Bread

 

Food waste charity The Real Junk Food Project is reviewing whether to continue intercepting surplus bread after accusing retailers of purposefully producing a glut.

The network of ‘pay-as-you-feel’ cafés, which collects store-level surplus from many of the major retailers, took the decision after its Sheffield branch announced this week it would be suspending some bakery collections from Sainsbury’s, M&S and Morrisons.

“I think we’ve realised this food isn’t produced to be eaten,” said director at Sheffield René Meijer. “It’s produced to be seen, smelled then binned as a marketing material and we’re validating a practice we shouldn’t be by picking up the food.

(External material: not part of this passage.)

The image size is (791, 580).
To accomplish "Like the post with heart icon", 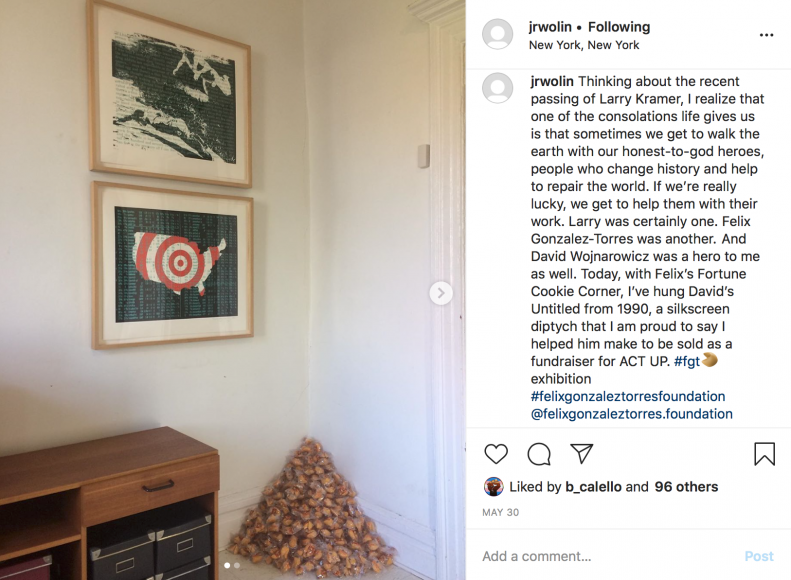I will tap(496, 454).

“We end up spending so much time trying to push bread that isn’t needed. We’re limited by the amount of volunteer time and it seems a shame to waste all that time redistributing bread when we could be redistributing food people actually need.”

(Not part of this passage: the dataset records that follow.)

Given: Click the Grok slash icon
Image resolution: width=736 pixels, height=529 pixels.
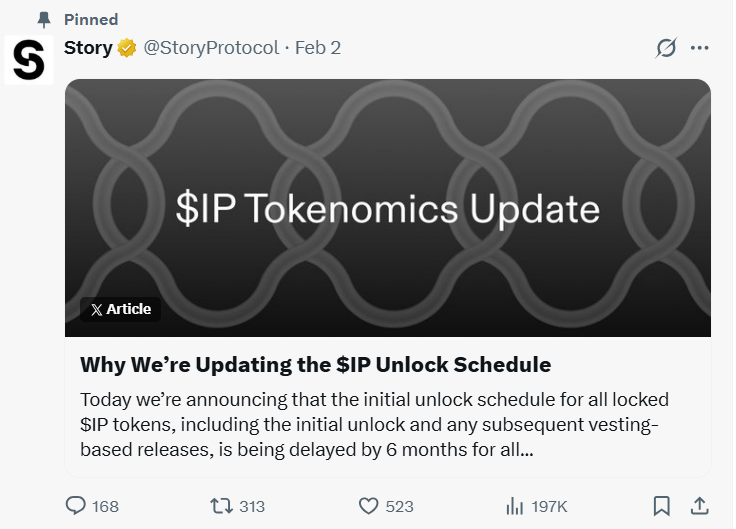Looking at the screenshot, I should tap(665, 48).
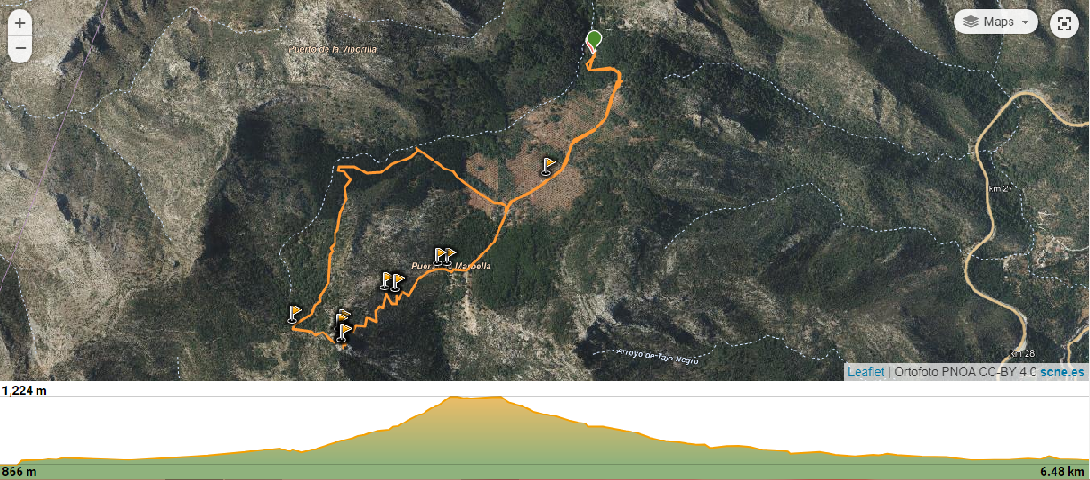Select the green route start marker
This screenshot has height=480, width=1090.
[594, 38]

The Sheffield branch alone says it can be handed as much as 300kg of surplus bread per day as supermarkets keep producing until late in the day to keep shelves stocked. “It doesn’t take a rocket scientist to produce a bit less,” added Meijer.

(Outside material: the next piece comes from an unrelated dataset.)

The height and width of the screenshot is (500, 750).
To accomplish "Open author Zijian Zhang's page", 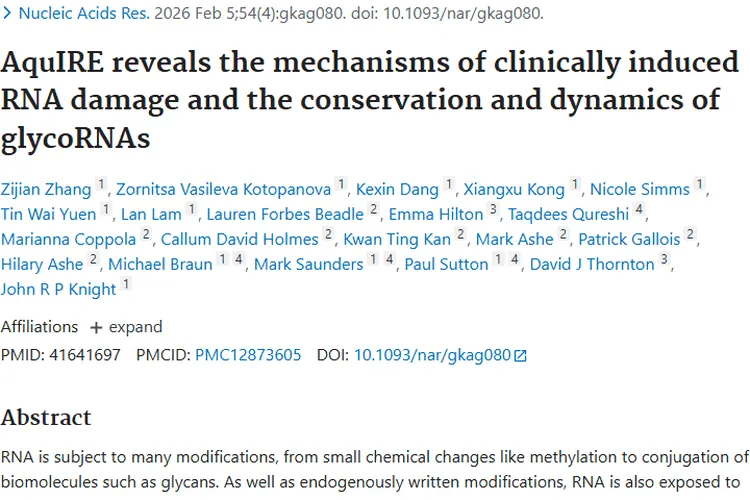I will [46, 189].
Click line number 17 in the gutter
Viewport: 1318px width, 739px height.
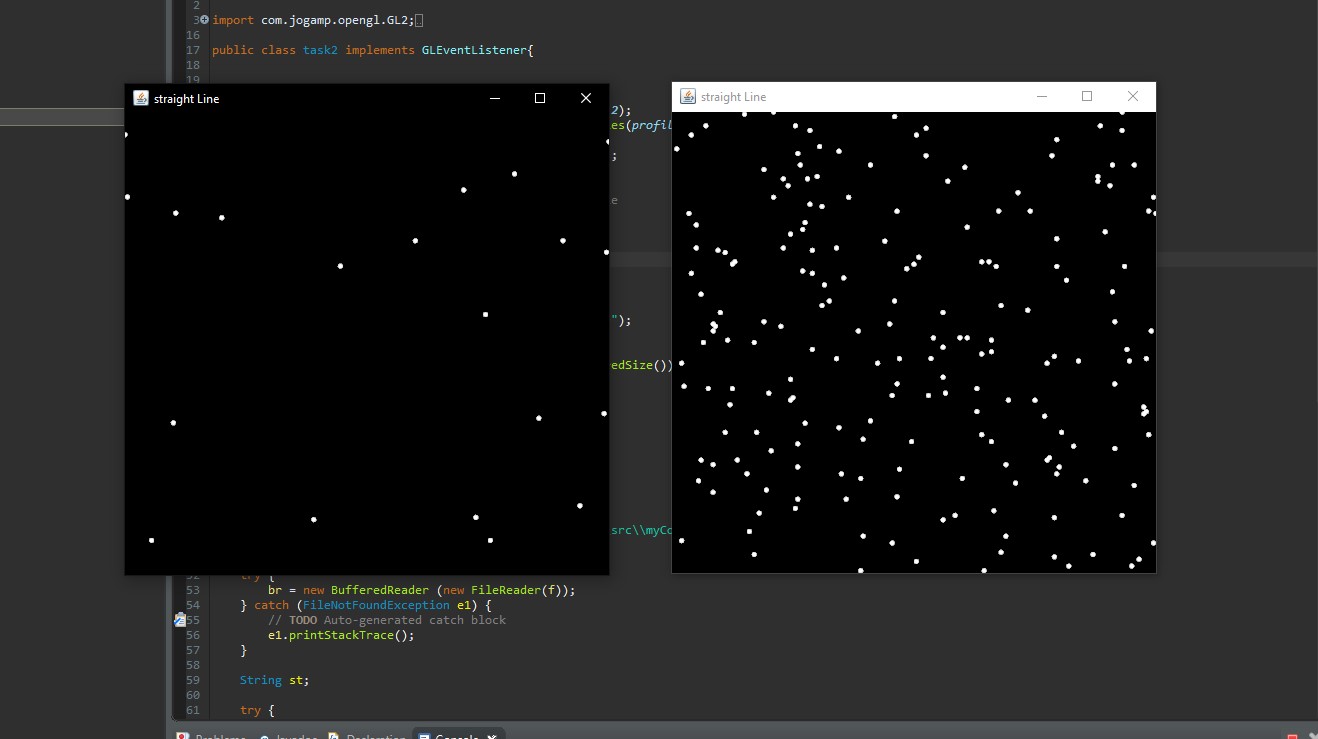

Founder of the national network Adam Smith said Sheffield’s experience echoed that of all the branches across the UK and vowed the team would “review” its policy on intercepting surplus bread as a result. He said supermarkets were baking bread they knew would go to waste “without a doubt”, as they knew it was a “cheap way of producing vast quantities of food”.

“We know that we can go to any supermarket anywhere in the UK and we can get any food any time of year including bread, which is stocked up 24/7,” he added. “It’s a completely unsustainable broken system.”